The notion that large numbers of electricity consumers will unplug from the power grid doesn't hold up to scrutiny, according to an energy efficiency advocacy group.
The American Council for an Energy-Efficient Economy ran the numbers on electricity consumption projections and concluded that U.S. utilities are largely safe from disruptive defections -- at least for the time being. The reason is simple: people still need energy.
Even with aggressive energy-efficiency measures and rapid solar growth, energy consumption would only go down 10 percent over the next 25 to 30 years, ACEEE concluded in a report published on Wednesday. That’s significant, but not enough to kill off utilities, said co-author Steven Nadel.
In more likely scenarios, energy consumption in the U.S. will grow slightly or be flat over the coming years. Falling prices do make solar PV more compelling in general, but Nadel noted that many don’t have the available rooftop space. “Even in the most extreme case, sales can go down, but pretty modestly,” he said.
Source: ACEEE
That's not to say that utilities have nothing to worry about. Flat or minor load growth means that utilities, whose stock investors buy for the regular dividend, can't count on making profits by selling more kilowatt-hours. Also, distributed generation is indeed spreading and will continue to cut into the amounts that customers pay utilities every month.

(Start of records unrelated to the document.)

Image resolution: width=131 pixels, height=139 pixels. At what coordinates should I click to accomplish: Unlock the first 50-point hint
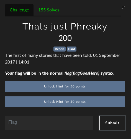pos(65,86)
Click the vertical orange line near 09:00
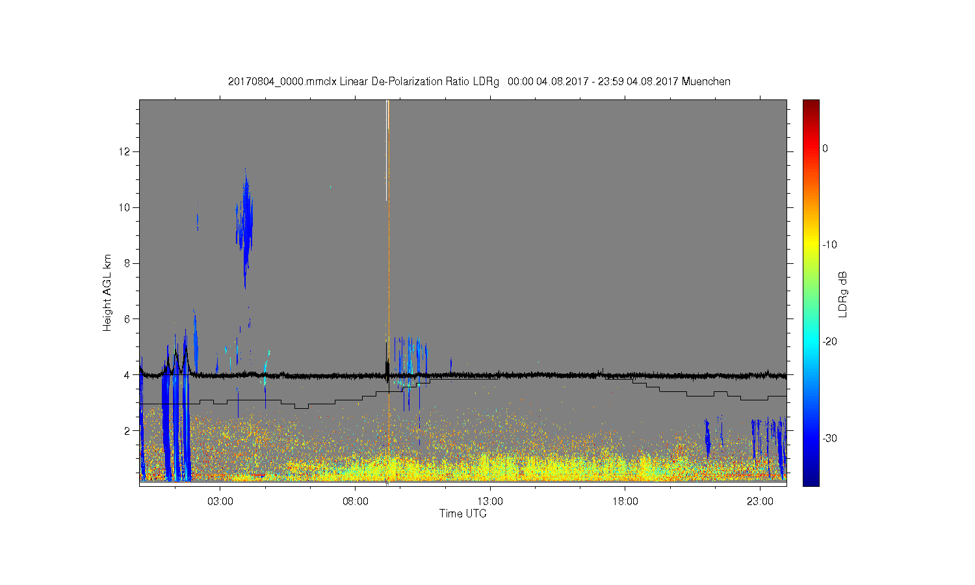Viewport: 975px width, 585px height. tap(389, 293)
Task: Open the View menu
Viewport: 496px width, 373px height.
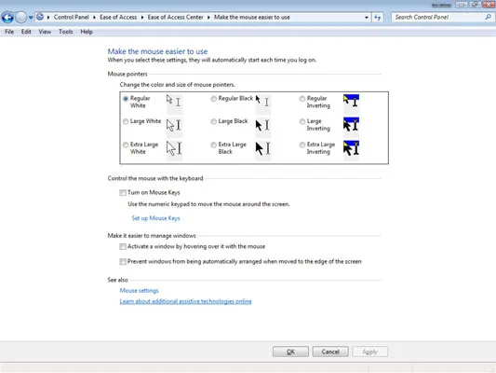Action: coord(45,32)
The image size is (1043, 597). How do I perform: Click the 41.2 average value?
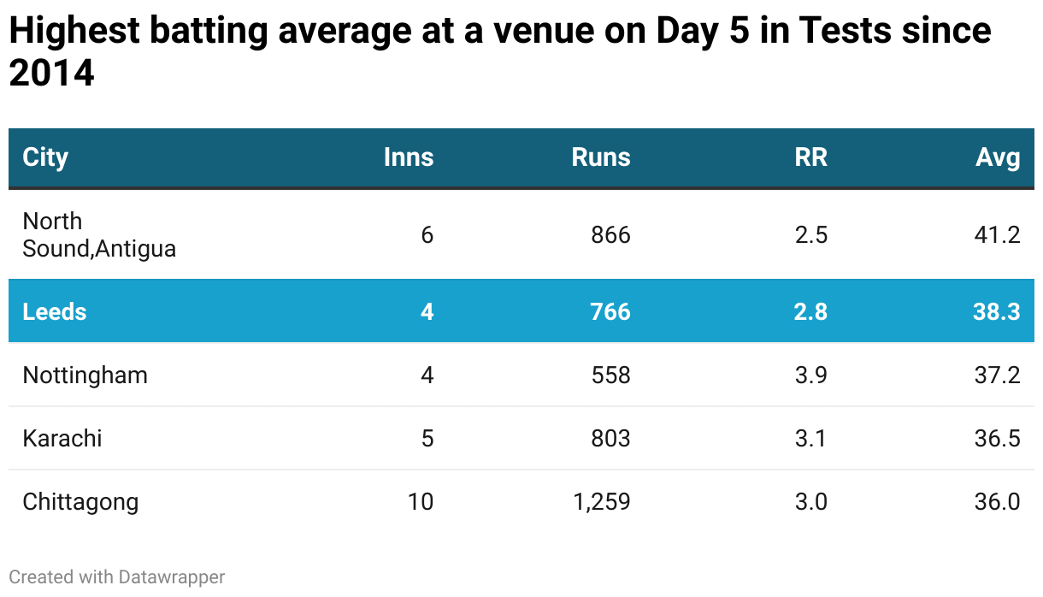pyautogui.click(x=997, y=234)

As GTM Research VP Shayle Kann pointed out in a recent presentation, distributed resources like solar are already eating away at demand, as the following chart shows.
Source: GTM Research
The ACEEE report collects a number of ideas for new services utilities can offer to compensate for lost revenues. Helping customers improve their energy efficiency, as many utilities are ready are doing, is one obvious service utilities could offer, Nadel said.

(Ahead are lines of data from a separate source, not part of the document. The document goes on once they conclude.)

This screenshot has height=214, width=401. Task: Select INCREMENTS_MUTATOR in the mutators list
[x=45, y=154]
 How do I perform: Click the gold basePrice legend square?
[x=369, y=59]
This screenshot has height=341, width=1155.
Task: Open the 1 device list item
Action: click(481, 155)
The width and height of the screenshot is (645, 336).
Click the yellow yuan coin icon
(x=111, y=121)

In a survey of thousands of consumers, ACEEE found they want more products and services to lower their energy usage. When asked, “If your electric utility was given a grant to improve part of their business, which would you most like to see them invest in?” almost half said efficiency, 26 percent said cleaner power and 19 percent said better reliability.

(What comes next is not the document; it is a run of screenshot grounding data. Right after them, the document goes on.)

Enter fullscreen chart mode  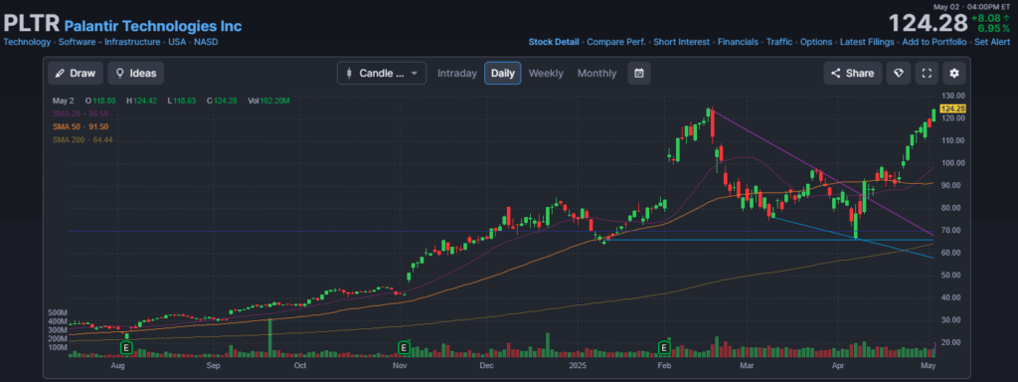(927, 74)
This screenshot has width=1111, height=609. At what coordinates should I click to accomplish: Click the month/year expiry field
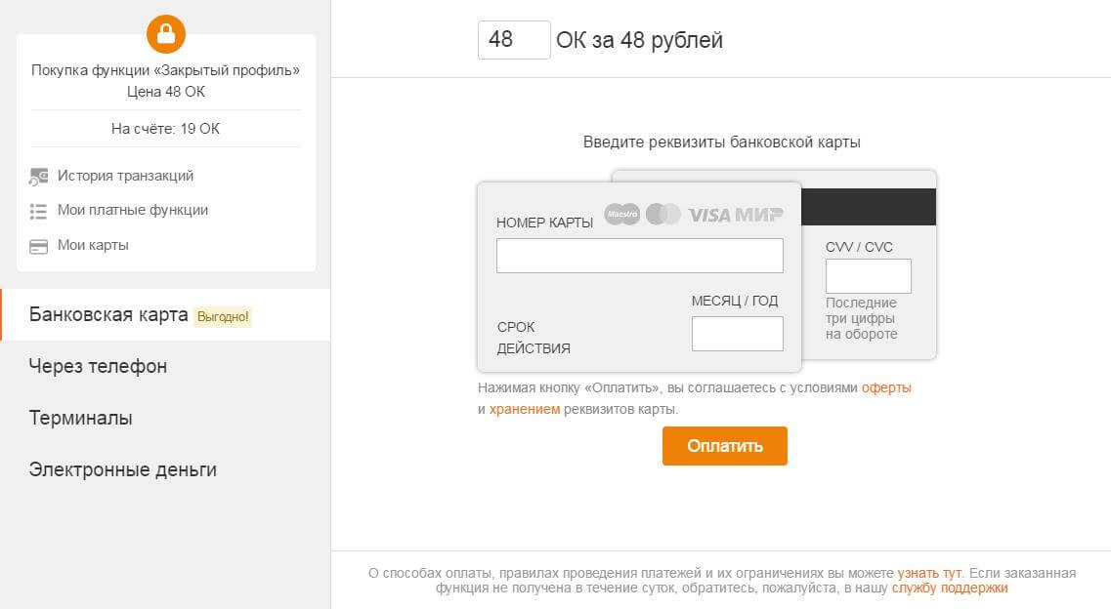click(737, 334)
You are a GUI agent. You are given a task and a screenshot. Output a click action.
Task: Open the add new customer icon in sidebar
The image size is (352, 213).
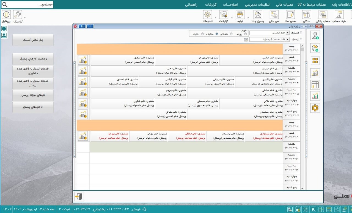pyautogui.click(x=315, y=35)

Distributed generation is also a potential new revenue source, but more so with commercial customers than residential solar. A utility could, for example, help a business or university install and operate local generation and control the system to provide demand response and other services to the grid.
In this future, utilities could evolve into “systems integrators” that coordinate operation of many distributed resources and provide customized services and financing -- a model that is increasingly being recognized in the U.S. and has already been rolled out in New York.
For more on how New York regulators are embracing the "system integrator" model, listen to a recent Energy Gang podcast on the topic:
"We see the utility sweet spot in places like combined heat and power and more community-scale distributed generation systems," said Nadel. "As systems get large and more sophisticated, they start to resemble the power plants they've owned and operated for the last century, and they may well have an...advantage" in that domain.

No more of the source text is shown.